During the early 1990s, however, mainstream film saw a shift to "sensitive men" heroes (1) in a negotiation of changing social attitudes towards masculinity that was mirrored in the detective film by the appearance of protagonists defined by brains instead of brawn. Because detective-heroes no longer had to be gun-wielding, law enforcement types that embodied a heroism defined as white, muscular, working-class, and male--like Martin Riggs (Mel Gibson) in Lethal Weapon or John McClane (Bruce Willis) in Die Hard (McTiernan 1988)---the detective film explored new kinds of heroes who were a more realistic size, shape, and age. The detective-hero did not need to be tough so much as smart to bring the new highly intelligent criminals of the 1990s to justice and this included African-American men, for example Denzel Washington in The Bone Collector (Noyce 1999); older men, including Clint Eastwood in Blood Work (Eastwood 2002); and women, such as Sandra Bullock in Murder by Numbers (Schroeder 2002).

Following the success of The Silence of the Lambs (Demme 1991), Hollywood film saw an increasing presence of the female detective on screen.

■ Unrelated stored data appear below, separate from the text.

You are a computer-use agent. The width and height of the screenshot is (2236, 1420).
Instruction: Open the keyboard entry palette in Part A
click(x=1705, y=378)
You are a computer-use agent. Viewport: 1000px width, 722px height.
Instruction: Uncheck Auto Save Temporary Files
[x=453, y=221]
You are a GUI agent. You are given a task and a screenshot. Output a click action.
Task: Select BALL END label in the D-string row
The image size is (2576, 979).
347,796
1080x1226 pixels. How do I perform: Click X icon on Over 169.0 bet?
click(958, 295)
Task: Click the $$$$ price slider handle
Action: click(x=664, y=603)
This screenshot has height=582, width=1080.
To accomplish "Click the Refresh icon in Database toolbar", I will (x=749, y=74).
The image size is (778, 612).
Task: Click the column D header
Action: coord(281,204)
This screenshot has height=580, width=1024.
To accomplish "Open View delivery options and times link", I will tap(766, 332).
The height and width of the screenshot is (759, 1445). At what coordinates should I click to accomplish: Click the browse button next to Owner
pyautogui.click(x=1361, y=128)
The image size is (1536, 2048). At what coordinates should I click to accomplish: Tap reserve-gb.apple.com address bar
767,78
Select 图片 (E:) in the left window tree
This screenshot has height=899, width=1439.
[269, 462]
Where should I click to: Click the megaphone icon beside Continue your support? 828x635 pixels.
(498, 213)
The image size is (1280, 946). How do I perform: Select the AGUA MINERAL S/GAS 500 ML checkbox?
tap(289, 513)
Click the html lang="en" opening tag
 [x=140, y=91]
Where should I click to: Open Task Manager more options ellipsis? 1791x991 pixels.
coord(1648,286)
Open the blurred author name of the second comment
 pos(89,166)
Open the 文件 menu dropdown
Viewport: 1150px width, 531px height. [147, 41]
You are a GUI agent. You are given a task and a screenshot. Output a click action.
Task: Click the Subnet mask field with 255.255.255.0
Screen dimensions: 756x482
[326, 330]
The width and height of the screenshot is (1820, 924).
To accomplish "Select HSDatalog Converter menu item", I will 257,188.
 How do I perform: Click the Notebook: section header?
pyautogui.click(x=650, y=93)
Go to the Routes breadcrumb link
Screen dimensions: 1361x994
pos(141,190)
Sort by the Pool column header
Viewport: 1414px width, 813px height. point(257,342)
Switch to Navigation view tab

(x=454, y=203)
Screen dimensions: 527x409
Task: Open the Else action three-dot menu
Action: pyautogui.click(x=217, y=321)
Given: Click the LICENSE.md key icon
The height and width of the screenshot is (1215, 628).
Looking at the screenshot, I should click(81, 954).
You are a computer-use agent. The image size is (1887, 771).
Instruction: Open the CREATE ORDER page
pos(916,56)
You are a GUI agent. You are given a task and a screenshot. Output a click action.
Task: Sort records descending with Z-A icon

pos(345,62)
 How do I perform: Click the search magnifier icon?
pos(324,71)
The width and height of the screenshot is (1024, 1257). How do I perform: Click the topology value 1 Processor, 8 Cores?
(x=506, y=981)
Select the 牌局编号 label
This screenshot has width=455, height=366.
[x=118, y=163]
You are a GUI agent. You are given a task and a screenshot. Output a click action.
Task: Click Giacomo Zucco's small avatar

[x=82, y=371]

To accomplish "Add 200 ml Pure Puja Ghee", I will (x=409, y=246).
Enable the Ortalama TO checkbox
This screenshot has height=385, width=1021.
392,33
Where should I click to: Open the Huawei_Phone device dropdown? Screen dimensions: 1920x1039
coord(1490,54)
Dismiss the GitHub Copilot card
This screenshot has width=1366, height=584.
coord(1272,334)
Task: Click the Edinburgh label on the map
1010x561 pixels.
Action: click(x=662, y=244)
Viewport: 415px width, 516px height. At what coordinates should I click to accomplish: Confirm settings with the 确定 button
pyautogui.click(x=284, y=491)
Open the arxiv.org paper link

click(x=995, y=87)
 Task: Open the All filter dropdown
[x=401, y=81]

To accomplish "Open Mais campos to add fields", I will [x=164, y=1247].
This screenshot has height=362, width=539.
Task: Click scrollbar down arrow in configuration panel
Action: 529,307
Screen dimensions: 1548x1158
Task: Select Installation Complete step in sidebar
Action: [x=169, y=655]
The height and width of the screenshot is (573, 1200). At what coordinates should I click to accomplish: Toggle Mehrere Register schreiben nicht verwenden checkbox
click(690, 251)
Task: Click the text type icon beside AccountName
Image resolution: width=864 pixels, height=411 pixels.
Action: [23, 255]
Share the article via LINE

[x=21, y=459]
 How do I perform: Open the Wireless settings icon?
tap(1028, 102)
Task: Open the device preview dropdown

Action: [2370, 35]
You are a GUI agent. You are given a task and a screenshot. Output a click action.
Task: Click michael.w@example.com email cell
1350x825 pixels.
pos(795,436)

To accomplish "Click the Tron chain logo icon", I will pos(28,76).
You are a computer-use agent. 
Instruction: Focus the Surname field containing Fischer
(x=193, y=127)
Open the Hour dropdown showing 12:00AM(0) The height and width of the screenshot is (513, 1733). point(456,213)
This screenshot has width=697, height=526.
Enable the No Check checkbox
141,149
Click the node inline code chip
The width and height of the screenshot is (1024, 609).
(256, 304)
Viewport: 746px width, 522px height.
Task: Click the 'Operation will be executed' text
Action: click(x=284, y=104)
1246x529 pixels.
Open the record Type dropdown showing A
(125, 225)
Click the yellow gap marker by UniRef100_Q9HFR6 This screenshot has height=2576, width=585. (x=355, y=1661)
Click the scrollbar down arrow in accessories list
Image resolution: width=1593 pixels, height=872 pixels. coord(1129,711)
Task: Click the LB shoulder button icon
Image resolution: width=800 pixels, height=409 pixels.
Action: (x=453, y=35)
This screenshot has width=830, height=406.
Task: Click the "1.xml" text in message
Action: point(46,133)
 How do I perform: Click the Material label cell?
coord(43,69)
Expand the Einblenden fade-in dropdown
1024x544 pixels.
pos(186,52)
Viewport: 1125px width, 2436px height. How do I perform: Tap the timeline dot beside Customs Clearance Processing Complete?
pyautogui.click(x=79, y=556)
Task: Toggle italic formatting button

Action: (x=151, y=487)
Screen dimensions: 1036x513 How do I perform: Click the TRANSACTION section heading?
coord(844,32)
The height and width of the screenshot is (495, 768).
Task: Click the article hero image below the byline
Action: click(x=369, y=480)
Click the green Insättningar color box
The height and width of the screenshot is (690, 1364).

This shift away from white hypermasculinity would suggest a more liberal and feminist approach to the definition of law enforcement heroism. However, while the detective genre has brought women to the center of the narrative with a seemingly greater degree of agency as the protagonists who drive the narrative action forward, this agency is tempered and contained. The male detective is empowered in the contemporary detective film through his identification with the serial killer--the man who has the desire and ability to inflict violence on women--while the female body remains a site of objectification and powerlessness. This is not, however, necessarily due to the cinematic serial killer's tendency to seek out female victims, but because the female detective succumbs to an over-identification with the killer's victims and often is a former or potential victim of violence perpetrated by men.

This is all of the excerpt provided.